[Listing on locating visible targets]
** BEGIN **

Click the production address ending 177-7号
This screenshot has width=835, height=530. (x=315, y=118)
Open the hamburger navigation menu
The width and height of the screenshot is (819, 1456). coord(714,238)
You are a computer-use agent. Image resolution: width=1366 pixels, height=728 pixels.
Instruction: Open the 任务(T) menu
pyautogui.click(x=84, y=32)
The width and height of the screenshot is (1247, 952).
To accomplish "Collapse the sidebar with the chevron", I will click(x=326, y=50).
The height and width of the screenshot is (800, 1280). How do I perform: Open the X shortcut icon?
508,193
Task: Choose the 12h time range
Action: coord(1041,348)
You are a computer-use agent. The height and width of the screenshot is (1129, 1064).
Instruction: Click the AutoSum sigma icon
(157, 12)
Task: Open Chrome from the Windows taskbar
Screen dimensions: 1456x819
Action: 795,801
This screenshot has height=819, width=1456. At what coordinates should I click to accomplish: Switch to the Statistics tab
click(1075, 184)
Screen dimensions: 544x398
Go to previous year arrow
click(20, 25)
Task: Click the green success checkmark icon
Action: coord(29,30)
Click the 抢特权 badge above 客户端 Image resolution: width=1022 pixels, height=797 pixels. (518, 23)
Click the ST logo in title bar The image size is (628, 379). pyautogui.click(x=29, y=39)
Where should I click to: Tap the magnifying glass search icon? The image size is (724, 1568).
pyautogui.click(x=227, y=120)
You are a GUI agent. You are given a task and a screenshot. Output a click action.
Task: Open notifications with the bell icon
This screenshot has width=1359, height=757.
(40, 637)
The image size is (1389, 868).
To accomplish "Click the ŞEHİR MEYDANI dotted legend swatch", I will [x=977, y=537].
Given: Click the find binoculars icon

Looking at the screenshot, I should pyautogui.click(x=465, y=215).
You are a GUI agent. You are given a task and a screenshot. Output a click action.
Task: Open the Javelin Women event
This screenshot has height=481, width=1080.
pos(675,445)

** END **

Rename "GUI agent" to "screen agent" throughout the listing above, and write out all its lines again with nothing else altered.

Click the production address ending 177-7号
This screenshot has width=835, height=530. (x=315, y=118)
Open the hamburger navigation menu
The width and height of the screenshot is (819, 1456). coord(714,238)
You are a computer-use agent. Image resolution: width=1366 pixels, height=728 pixels.
Instruction: Open the 任务(T) menu
pyautogui.click(x=84, y=32)
The width and height of the screenshot is (1247, 952).
To accomplish "Collapse the sidebar with the chevron", I will click(x=326, y=50).
The height and width of the screenshot is (800, 1280). How do I perform: Open the X shortcut icon?
508,193
Task: Choose the 12h time range
Action: coord(1041,348)
You are a computer-use agent. The height and width of the screenshot is (1129, 1064).
Instruction: Click the AutoSum sigma icon
(157, 12)
Task: Open Chrome from the Windows taskbar
Screen dimensions: 1456x819
Action: 795,801
This screenshot has height=819, width=1456. At what coordinates should I click to accomplish: Switch to the Statistics tab
click(1075, 184)
Screen dimensions: 544x398
Go to previous year arrow
click(20, 25)
Task: Click the green success checkmark icon
Action: coord(29,30)
Click the 抢特权 badge above 客户端 Image resolution: width=1022 pixels, height=797 pixels. (518, 23)
Click the ST logo in title bar The image size is (628, 379). pyautogui.click(x=29, y=39)
Where should I click to: Tap the magnifying glass search icon? The image size is (724, 1568).
pyautogui.click(x=227, y=120)
You are a screen agent. You are given a task and a screenshot. Output a click action.
Task: Open notifications with the bell icon
This screenshot has width=1359, height=757.
(40, 637)
The image size is (1389, 868).
To accomplish "Click the ŞEHİR MEYDANI dotted legend swatch", I will [x=977, y=537].
Given: Click the find binoculars icon

Looking at the screenshot, I should pyautogui.click(x=465, y=215).
You are a screen agent. You are given a task and a screenshot. Output a click action.
Task: Open the Javelin Women event
This screenshot has height=481, width=1080.
pos(675,445)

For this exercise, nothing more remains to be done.